On September 10, 1925, the sheriff of Union parish seized, under a writ of fi. fa. issued under a judgment rendered in a suit styled M. A. Talbot & Son versus W. Henry Bevans, qne Ford automobile and an undivided one-half interest in certain cotton as the property of the judgment debtor.

On September 15 following Dr. R. N. Featherston intervened in said suit, claiming a privilege on the cotton seized as furnisher of necessary moneys and supplies advanced to Bevans to make the crop.

Intervenor prayed that the said cotton be sequestered pending the litigation and that upon final judgment the sheriff be ordered to pay his claim by preference.

He asked that Bevans, the common debtor, Talbot & Son,.the seizing creditor, and the sheriff all be cited and served according to law.

They each accepted service and waived citation.

There was judgment for intervenor recognizing his claim for $199.20 and ordering it paid out of the proceeds of the cotton with preference and priority.

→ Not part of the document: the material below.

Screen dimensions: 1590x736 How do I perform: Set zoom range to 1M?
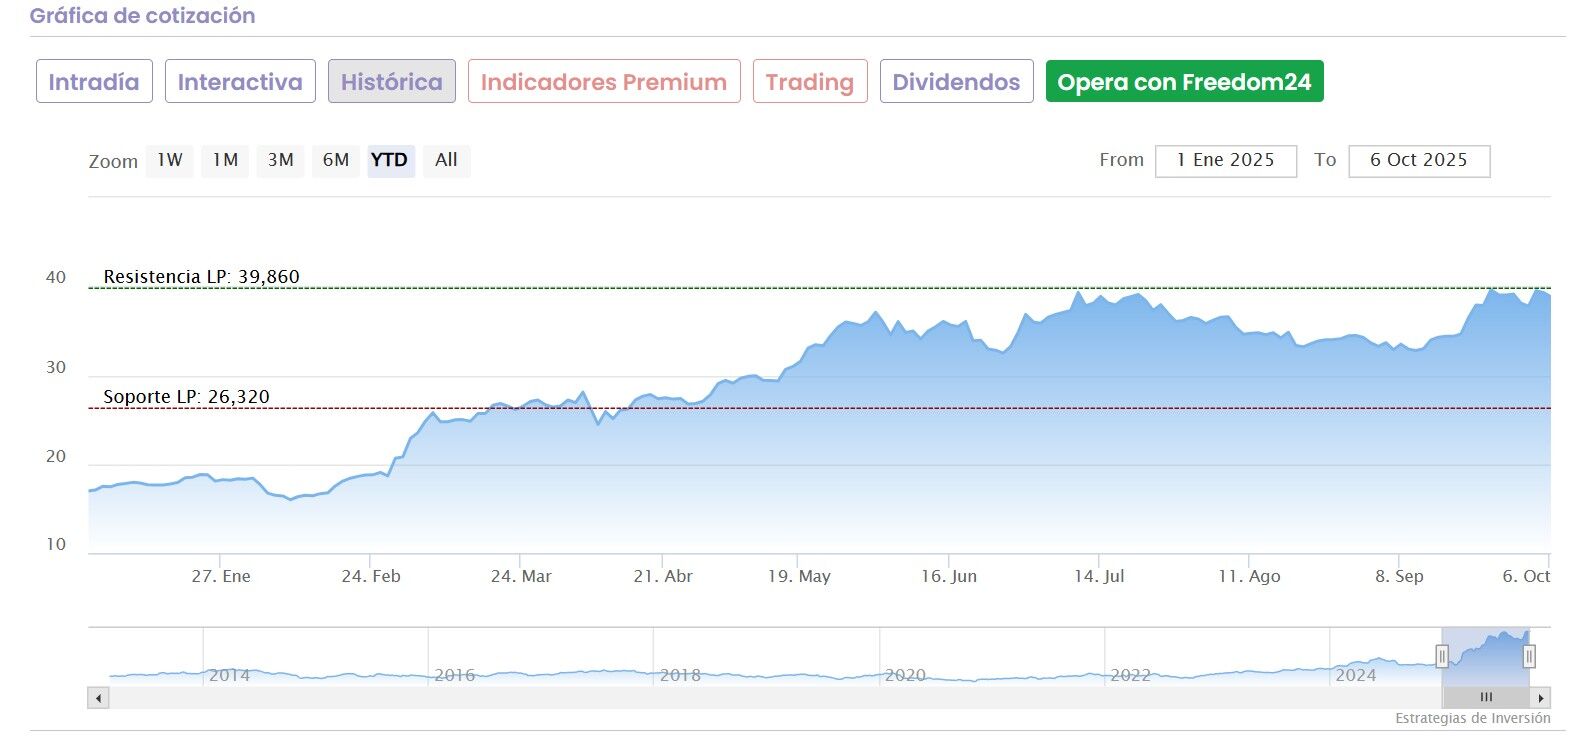225,160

The seizing creditor, Talbot & Son, 'has appealed.

OPINION

Intervenor’s claim against Bevans and. his privilege on the cotton was established *193beyond question. Bevans admitted that he was due intervenor $199.20, advanced to make the crop, and that he used the same for that purpose. Intervenor, therefore, had a privilege on the cotton under Article 3217 of the Civil Code, which privilege entitled him to be paid by preference out of the proceeds of the cotton.

Counsel for appellant earnestly argues that there was no necessity for the writ of sequestration. The property was already in the custody of the sheriff. The issuance of the writ could not and did not prejudice the rights of the seizing creditor. As a matter of fact, the sheriff did not seize the cotton under the writ because, as stated in his return thereon, the cotton was in his hands when he received the writ. The issuance of that writ was wholly unnecessary, and the lower court, on final trial, dissolved it.

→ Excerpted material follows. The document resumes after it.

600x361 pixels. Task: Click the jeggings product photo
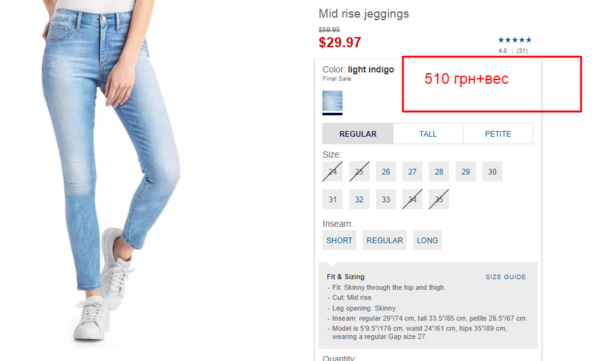pos(111,172)
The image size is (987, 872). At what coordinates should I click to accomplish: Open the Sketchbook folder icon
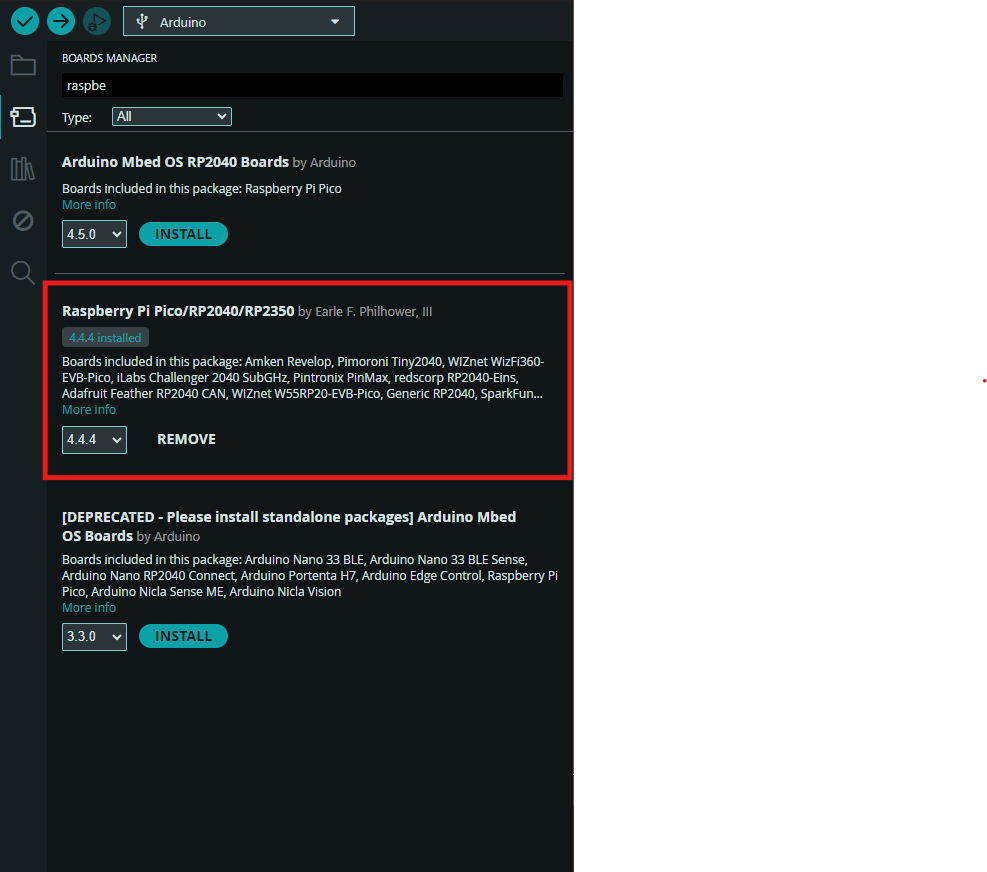click(x=23, y=66)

We have carefully read and considered the brief filed by counsel for Talbot & Son, the seizing creditor, and, as we understand it, his serious ground of complaint is that intervenor did not ask for and obtain an injunction restraining the sheriff from selling the cotton seized; that the sheriff, therefore, had a right to sell and did sell the cotton under the writ of fi. fa. and, to quote the language of the brief:

“The sale in this case took place more than six months prior to the trial of this case and the sheriff has paid over long since the funds to the plaintiff (Talbot & Son.) The plaintiff, having been the (purchaser of the same and having retained in his hands the funds realized from the sale in satisfaction of his judgment. * * * At the date of the trial the sheriff neither had in his possession the property nor the proceeds of the sale.”

Counsel further says that no order issued instructing or ordering the sheriff to hold the property pending the outcome of the trial of the intervention.

■Counsel evidently did not have access to the record at the time he wrote his brief, for he is somewhat mixed on the facts. On the day the intervention was filed the clerk of court ordered the property “held subject to the orders of the court”. The sheriff accepted service of the order as did Bevans and Talbot & Son.

As to the payment of the proceeds to Talbot & Son, the sheriff in his return which he made on the writ of fi. fa., after reciting all the facts as to the seizure, appraisement, advertisement and sale of the cotton, closed the return as follows:

“And I announced said cotton sold to M. A. Talbot & Son and the said M. A. Talbot & Son having paid me the amount of their bid on said cotton, which amount I hold for further orders of the court, this the 10th day of October, 1925.”

In his return on the writ of sequestration the sheriff said:

“There being no restraining order, and I having been ordered by the court to sell said property to satisfy said judgment, I did, on Saturday, October 10, 1925, sell the aforesaid property seized under said writ of fi. fa. to M. A. T'albot & Son for the sum of $258.42, they being the last and highest bidder, and expect to hold the proceeds of said sale pending the outcome of the intervention of the said R. N. Peatherston herein.”

He further mentions that:

“All parties having accepted service of the intervention herein.”

Counsel for intervenor offered and had filed in evidence the order of court, the writ of fi. fa. and the sheriff’s return thereon, the. writ of sequestration and the sheriff’s return thereon.

The sheriff, of course, had no right to stop the sale without the issuance of an *194injunction. But his returns show that he obeyed the court’s order and held in his hands the proceeds of the sale subject to the further orders of the court, which proceeds he now has.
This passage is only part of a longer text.